**Task to complete**: Reproduce the part of the listing that opens with the line containing "Collapse the From" and closes with the line containing "click(260, 1078)", changing "Hierarchy" to "Inspector" and leaving everything else the same.

[Start of Data supplied]

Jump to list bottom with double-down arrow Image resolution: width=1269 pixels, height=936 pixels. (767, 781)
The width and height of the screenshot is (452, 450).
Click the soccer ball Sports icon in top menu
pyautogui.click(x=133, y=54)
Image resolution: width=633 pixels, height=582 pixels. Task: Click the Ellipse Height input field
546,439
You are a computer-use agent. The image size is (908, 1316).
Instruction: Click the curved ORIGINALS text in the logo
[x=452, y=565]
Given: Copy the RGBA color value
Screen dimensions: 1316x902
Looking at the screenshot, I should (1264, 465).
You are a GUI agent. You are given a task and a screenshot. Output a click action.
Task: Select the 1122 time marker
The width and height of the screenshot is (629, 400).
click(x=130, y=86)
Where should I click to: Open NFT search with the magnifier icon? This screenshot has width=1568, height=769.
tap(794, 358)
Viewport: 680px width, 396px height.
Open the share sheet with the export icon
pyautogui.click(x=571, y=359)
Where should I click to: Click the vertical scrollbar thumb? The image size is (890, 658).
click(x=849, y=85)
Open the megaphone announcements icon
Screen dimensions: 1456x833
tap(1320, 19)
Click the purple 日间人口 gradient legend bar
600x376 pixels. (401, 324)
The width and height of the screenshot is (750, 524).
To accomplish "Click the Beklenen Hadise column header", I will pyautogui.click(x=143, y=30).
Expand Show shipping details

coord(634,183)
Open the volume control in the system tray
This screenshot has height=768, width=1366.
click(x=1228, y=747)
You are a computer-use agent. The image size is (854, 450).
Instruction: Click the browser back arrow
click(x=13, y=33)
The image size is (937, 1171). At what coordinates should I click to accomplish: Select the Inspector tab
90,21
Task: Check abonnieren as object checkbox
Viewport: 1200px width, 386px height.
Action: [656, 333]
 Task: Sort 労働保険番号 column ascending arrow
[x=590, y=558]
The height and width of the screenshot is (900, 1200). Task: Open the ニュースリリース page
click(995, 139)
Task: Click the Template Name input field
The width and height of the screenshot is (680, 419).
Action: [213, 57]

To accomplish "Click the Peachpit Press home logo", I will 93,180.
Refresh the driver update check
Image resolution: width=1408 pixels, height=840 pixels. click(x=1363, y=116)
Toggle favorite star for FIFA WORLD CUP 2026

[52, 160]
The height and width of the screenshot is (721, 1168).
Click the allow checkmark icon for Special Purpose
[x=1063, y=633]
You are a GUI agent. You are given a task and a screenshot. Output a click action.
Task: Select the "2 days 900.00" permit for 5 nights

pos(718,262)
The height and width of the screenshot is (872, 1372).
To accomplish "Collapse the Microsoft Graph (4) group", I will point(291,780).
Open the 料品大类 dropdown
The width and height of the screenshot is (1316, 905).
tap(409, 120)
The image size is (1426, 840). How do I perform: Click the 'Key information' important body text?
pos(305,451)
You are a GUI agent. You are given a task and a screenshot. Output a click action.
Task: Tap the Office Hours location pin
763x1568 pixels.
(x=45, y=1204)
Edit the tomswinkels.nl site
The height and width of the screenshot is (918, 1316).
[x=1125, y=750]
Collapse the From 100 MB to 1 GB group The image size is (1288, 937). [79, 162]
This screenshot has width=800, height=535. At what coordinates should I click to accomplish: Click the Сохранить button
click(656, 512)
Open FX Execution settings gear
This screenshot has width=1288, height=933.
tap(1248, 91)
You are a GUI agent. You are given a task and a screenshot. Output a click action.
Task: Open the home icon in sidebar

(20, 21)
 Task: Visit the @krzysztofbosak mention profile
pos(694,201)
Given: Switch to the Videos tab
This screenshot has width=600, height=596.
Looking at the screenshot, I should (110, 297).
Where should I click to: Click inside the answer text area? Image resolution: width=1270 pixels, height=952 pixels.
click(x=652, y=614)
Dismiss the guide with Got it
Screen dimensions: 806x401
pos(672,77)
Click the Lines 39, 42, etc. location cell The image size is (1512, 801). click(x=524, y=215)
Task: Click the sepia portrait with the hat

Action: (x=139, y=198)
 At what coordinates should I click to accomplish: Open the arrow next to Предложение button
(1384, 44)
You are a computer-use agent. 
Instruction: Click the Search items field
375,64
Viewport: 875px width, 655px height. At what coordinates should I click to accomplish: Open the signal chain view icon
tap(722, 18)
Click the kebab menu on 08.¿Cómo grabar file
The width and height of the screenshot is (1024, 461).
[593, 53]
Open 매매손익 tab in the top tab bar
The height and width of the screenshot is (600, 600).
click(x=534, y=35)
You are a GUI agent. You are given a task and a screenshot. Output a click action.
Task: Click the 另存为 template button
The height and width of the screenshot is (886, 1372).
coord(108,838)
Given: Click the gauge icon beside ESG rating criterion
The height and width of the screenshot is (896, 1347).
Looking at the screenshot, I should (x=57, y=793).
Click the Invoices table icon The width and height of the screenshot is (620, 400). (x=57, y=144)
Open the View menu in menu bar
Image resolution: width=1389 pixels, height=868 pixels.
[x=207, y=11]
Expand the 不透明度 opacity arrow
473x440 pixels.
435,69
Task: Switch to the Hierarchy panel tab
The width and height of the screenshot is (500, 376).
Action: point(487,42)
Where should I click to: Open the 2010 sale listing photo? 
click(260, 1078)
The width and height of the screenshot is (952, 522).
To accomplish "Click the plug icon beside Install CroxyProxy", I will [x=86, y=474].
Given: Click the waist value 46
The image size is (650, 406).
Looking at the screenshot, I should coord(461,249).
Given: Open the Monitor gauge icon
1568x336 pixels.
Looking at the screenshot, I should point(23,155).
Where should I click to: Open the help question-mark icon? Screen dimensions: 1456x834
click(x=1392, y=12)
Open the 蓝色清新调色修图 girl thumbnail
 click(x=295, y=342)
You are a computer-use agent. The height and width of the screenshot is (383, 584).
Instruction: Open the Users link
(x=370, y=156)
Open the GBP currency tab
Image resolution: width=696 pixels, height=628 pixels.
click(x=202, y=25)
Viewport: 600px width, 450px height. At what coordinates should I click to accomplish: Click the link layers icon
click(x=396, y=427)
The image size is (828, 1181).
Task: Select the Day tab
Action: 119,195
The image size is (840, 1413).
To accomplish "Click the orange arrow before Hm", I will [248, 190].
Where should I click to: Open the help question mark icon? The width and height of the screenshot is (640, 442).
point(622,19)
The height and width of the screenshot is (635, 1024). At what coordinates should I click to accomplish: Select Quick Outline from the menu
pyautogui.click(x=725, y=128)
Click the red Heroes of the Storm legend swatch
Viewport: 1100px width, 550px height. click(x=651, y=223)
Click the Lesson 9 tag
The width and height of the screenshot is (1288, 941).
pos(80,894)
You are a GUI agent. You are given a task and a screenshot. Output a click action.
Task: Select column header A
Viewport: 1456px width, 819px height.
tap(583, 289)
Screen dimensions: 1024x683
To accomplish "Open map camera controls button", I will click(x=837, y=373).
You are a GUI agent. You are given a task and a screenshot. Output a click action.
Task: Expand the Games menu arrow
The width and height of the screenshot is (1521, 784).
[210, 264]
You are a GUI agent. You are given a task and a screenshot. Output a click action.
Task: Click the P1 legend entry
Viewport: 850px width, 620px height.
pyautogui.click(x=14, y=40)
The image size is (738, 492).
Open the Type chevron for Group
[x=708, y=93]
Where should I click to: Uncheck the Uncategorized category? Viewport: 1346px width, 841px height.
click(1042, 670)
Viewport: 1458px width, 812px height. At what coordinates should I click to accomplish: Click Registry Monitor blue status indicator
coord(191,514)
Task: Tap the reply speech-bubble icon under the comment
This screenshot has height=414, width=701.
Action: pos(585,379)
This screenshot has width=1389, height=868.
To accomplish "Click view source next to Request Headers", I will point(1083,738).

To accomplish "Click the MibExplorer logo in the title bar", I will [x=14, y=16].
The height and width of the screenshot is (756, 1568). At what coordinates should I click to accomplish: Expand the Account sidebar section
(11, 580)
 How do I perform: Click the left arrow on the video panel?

[End of Data supplied]

**Output of the task**:
Collapse the From 100 MB to 1 GB group The image size is (1288, 937). [79, 162]
This screenshot has width=800, height=535. At what coordinates should I click to accomplish: Click the Сохранить button
click(656, 512)
Open FX Execution settings gear
This screenshot has width=1288, height=933.
tap(1248, 91)
You are a GUI agent. You are given a task and a screenshot. Output a click action.
Task: Open the home icon in sidebar

(20, 21)
 Task: Visit the @krzysztofbosak mention profile
pos(694,201)
Given: Switch to the Videos tab
This screenshot has width=600, height=596.
Looking at the screenshot, I should (110, 297).
Where should I click to: Click inside the answer text area? Image resolution: width=1270 pixels, height=952 pixels.
click(x=652, y=614)
Dismiss the guide with Got it
Screen dimensions: 806x401
pos(672,77)
Click the Lines 39, 42, etc. location cell The image size is (1512, 801). click(x=524, y=215)
Task: Click the sepia portrait with the hat

Action: (x=139, y=198)
 At what coordinates should I click to accomplish: Open the arrow next to Предложение button
(1384, 44)
You are a computer-use agent. 
Instruction: Click the Search items field
375,64
Viewport: 875px width, 655px height. At what coordinates should I click to accomplish: Open the signal chain view icon
tap(722, 18)
Click the kebab menu on 08.¿Cómo grabar file
The width and height of the screenshot is (1024, 461).
[593, 53]
Open 매매손익 tab in the top tab bar
The height and width of the screenshot is (600, 600).
click(x=534, y=35)
You are a GUI agent. You are given a task and a screenshot. Output a click action.
Task: Click the 另存为 template button
The height and width of the screenshot is (886, 1372).
coord(108,838)
Given: Click the gauge icon beside ESG rating criterion
The height and width of the screenshot is (896, 1347).
Looking at the screenshot, I should (x=57, y=793).
Click the Invoices table icon The width and height of the screenshot is (620, 400). (x=57, y=144)
Open the View menu in menu bar
Image resolution: width=1389 pixels, height=868 pixels.
[x=207, y=11]
Expand the 不透明度 opacity arrow
473x440 pixels.
435,69
Task: Switch to the Inspector panel tab
The width and height of the screenshot is (500, 376).
Action: point(487,42)
Where should I click to: Open the 2010 sale listing photo? 
click(260, 1078)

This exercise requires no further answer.